Startup investors like to claim that they add value to their portfolio companies. It’s a way to differentiate yourself from other investors.
In reality, I think that there are two types of great startups. The first are indeed those that become great as a result of an investor’s involvement. They’re already good companies, but the investor is able to share some key experiences, provide some key insights, or make some key connections which help take the company to the next level. The investor helps take the company from good to great, and thereby does indeed add value.
However, there are also companies that are great from the start. They don’t need anything other than money from an investor in order to succeed. In fact, it’s best if the investor just watches the company perform without getting involved. Attempts to add value by the investor are likely to unnecessarily take the entrepreneur’s time at best or confuse them at worst.
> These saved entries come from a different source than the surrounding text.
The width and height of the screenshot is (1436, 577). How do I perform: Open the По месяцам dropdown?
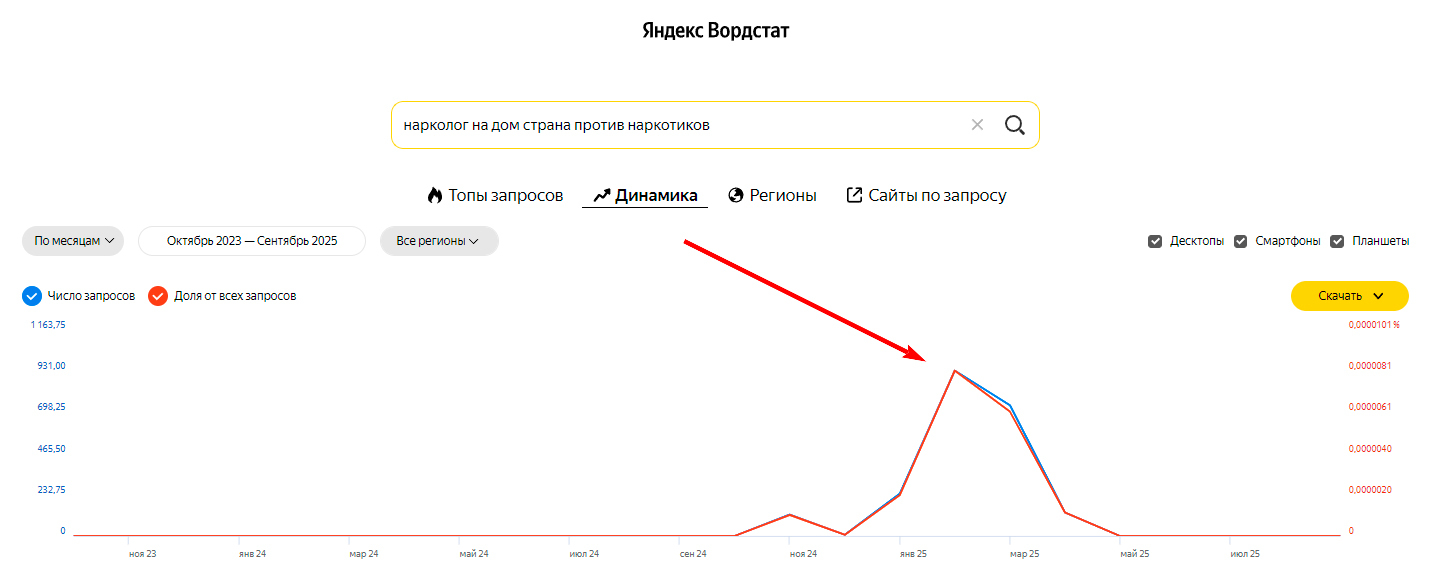pyautogui.click(x=72, y=240)
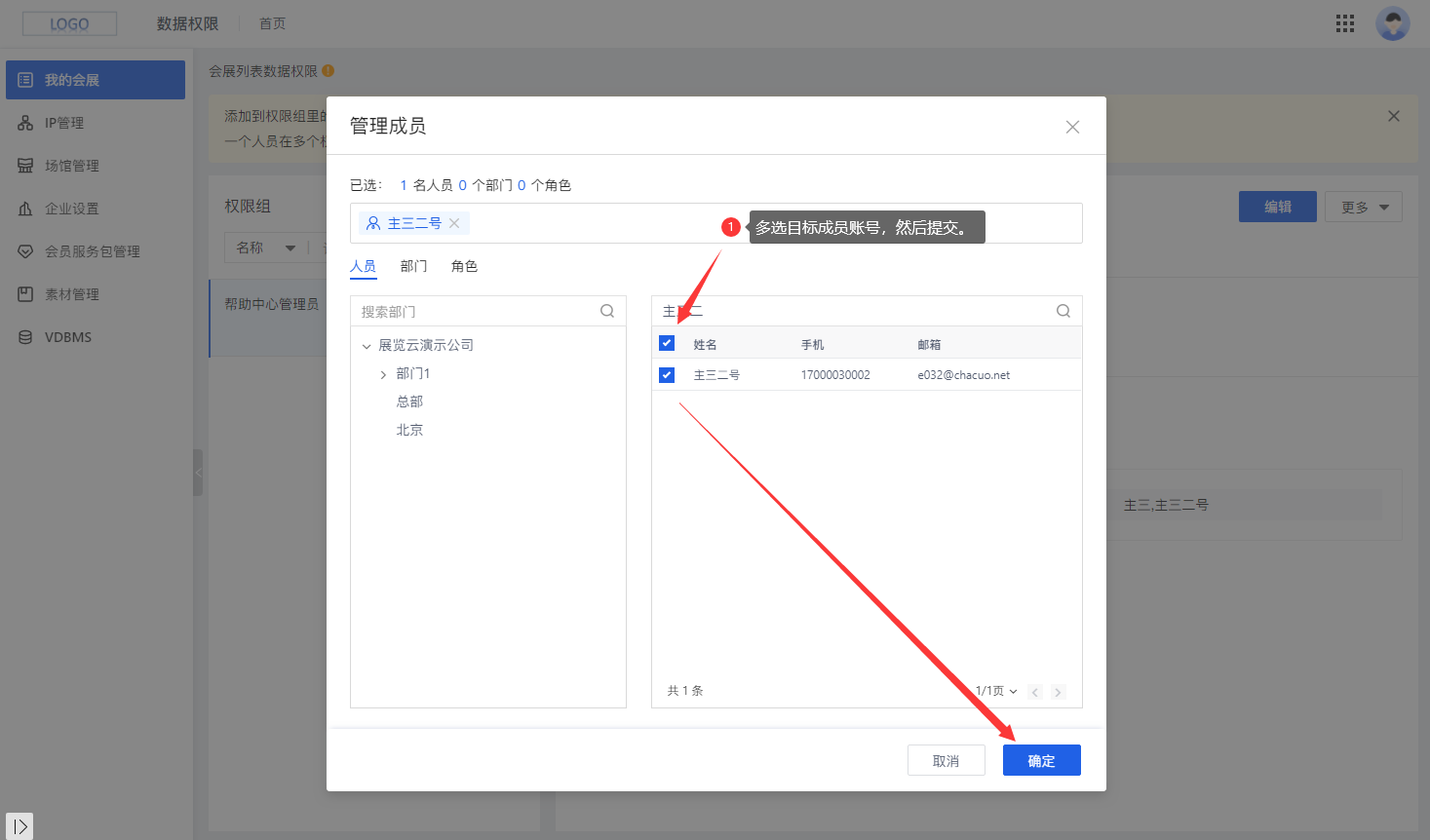Toggle the select-all checkbox in table header
This screenshot has height=840, width=1430.
tap(667, 343)
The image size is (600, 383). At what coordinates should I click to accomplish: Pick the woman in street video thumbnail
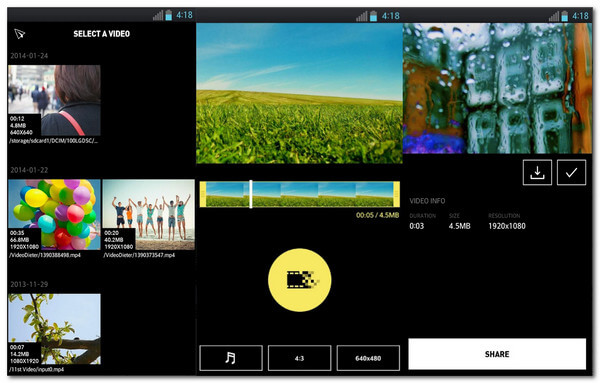(x=54, y=100)
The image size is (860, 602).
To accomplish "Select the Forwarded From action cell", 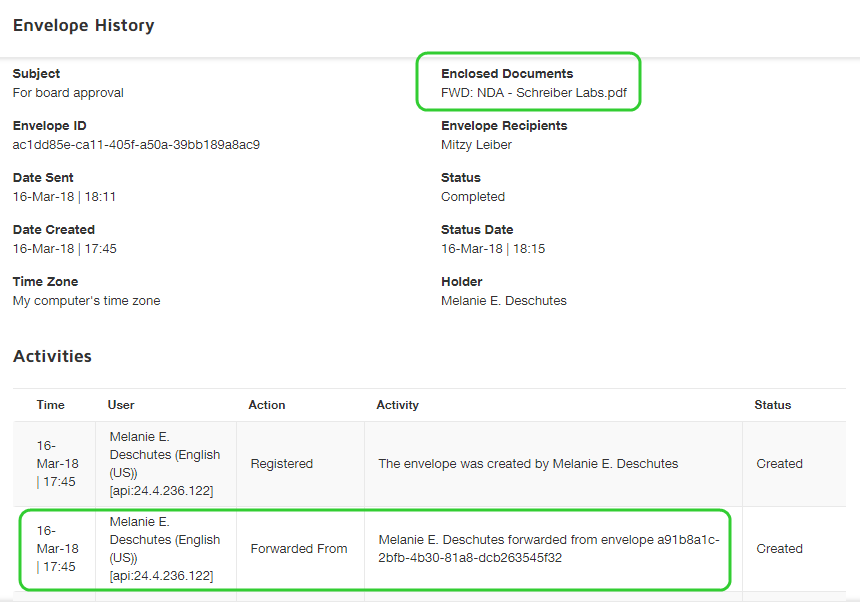I will click(298, 549).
As a result, it’s best if the investor doesn’t try to add value.
I really like the latter type of company. It’s not because I’m lazy, but because watching such companies perform is fascinating. The vision, crisp execution, market appetite, and the team’s resulting confidence and relentlessness in the face of challenges, it’s all amazing.
Recognizing that you can’t add value to a company is a humbling experience. It’s disappointing at first because you want to help out to feel meaningful. But the disappointment eventually gives way to a liberating feeling as you recognize just how fortunate you are to be along for the ride.
Also published on Medium.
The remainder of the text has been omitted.